*Exercise*:
From the entries below, reproduce exactly the lines from the one with "Where should I" through the one with "the weight value", both included, without images.

*Data listing*:
-- Opening Marker --
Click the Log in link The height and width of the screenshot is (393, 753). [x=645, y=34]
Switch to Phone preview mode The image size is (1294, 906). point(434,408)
-- Closing Marker --
-- Opening Marker --
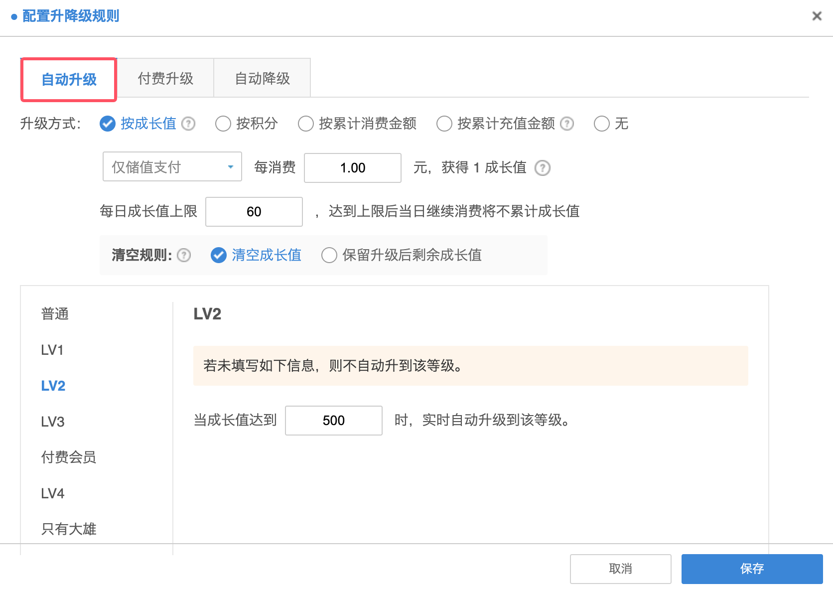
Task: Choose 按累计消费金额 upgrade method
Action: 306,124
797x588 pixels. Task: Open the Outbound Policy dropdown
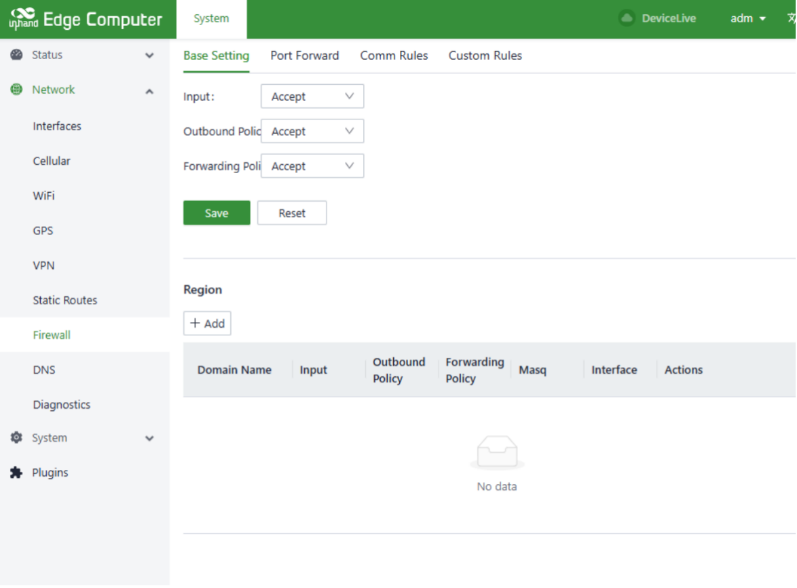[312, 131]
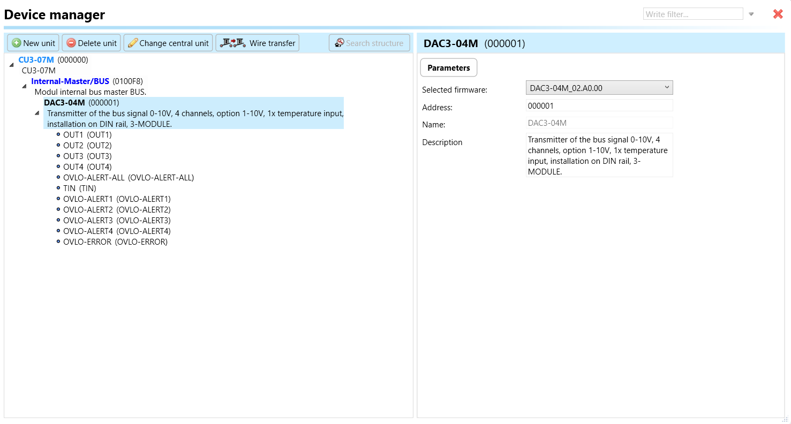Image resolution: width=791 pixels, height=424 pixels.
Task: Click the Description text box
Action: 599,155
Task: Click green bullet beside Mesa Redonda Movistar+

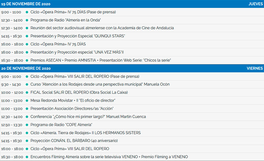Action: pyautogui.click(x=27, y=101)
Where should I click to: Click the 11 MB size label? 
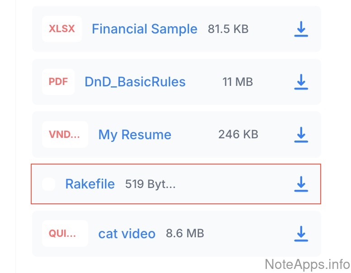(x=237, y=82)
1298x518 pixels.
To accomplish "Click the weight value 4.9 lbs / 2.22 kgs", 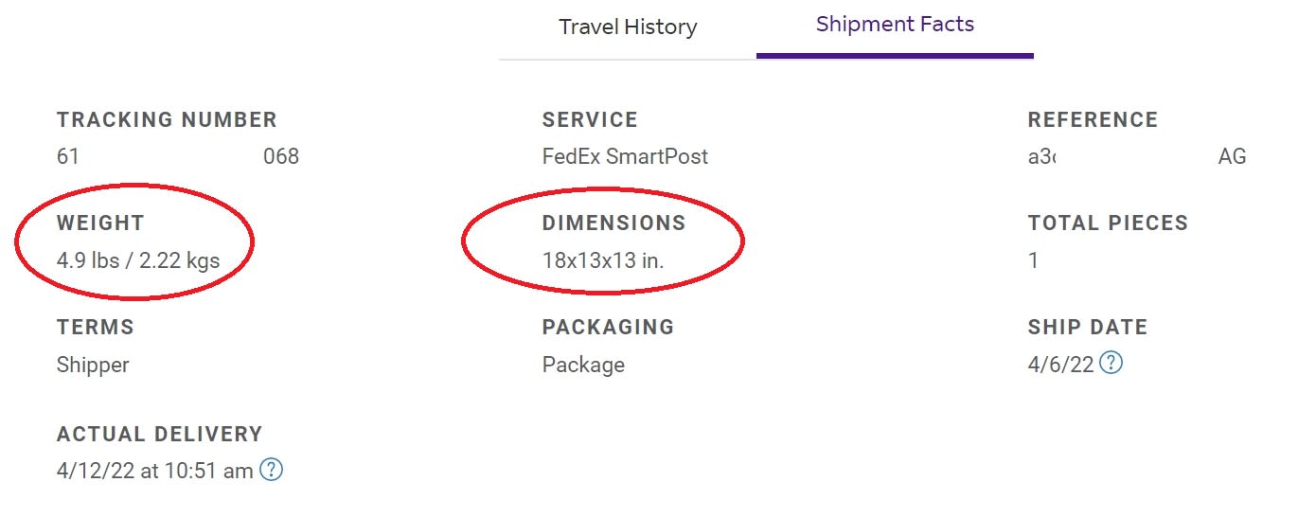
-- Closing Marker --
*Expected output*:
Where should I click to: Click the 11 MB size label? 
(x=237, y=82)
1298x518 pixels.
To accomplish "Click the weight value 4.9 lbs / 2.22 kgs", 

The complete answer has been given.